Automating Routines Based on Sensors

Kerry Clendinning from The Smarter Home Club explains how to use sensor data to help focus your home automation system.

Your home air conditioning unit has a case of hysteresis. But before you call a repairman or a psychiatrist, rest assured, you need it that way.

Your scripts, routines or “automations” as they are called in Home Assistant might need a little hysteresis as well, especially if you are basing their execution on sensors that interact with the real world. You might’ve even been using hysteresis and didn’t realize it.

So what is it? In your AC thermostat, the temperature you select, say 70˚F actually defines a small range, around 69.5 to 70.5, which will be the “set points” your AC uses to turn on and off the heating or cooling, in order to maintain a temperature close to, but not exactly 70˚. Why shouldn’t it just try to exactly match 70˚ at all times? Glad you asked. If it worked like that it would very quickly come on, cool a tiny bit and then turn back off all throughout the day.

It’s important that the AC comes on and operates for a little while each time, for a lot of reasons. First, the thermostat measures the air temperature only in a very limited space around it. If it came on and changed the temperature just enough to detect that it is back to the set point, there would be little air circulated and much greater variation throughout your house. It’s also bad on the system to run for very short periods of time, starting and stopping motors and stressing the system in other ways. Energy efficiency is yet another reason: It’s more efficient to keep the fans and compressors on for a bit once they are started.

The same thing goes on inside a freezer. Here’s an actual temperature graph showing the compressor cycles and a defrost cycle in my freezer.

Now how does this all relate to automating routines based on sensors?

You might find an automated routine runs too frequently, turning on and off a light or fan in response to a sensor.

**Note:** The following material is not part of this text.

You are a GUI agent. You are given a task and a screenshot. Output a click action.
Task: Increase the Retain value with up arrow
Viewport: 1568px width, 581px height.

Temperature is one thing you might use as a trigger for some routine in a home automation system, and you could model the same sort of dual-setpoint logic as a thermostat. Open the shades at one temperature close them at another, to avoid an oscillation effect that might take place if the shades contribute to changing the temperature in the room. Many other types of sensors might have similar issues. Detecting sunlight to have porch lights go off at dawn, if the lights are near enough to the detector to also register some light.

A second way to add hysteresis is timing. When some threshold is reached or an event is detected, either delay a little and check again… Is it really dusk? Is it still dark now, a minute later? Or react immediately and then hold off for a period of time before either negating or retriggering the same event. These types of hysteresis would be useful, for instance if detecting motion to turn on a closet light. Don’t immediately turn back off just because no motion is sensed.

How the setpoints, thresholds and timing delays work in particular home automation systems are topics for another discussion. If you have questions, jump right in and ask on is the website for our Facebook community, The Smarter Home Club – which is an umbrella for all kinds of smart home technologies – home automation, security, custom electronics, weather stations, alternative energy, you name it. DIY focused.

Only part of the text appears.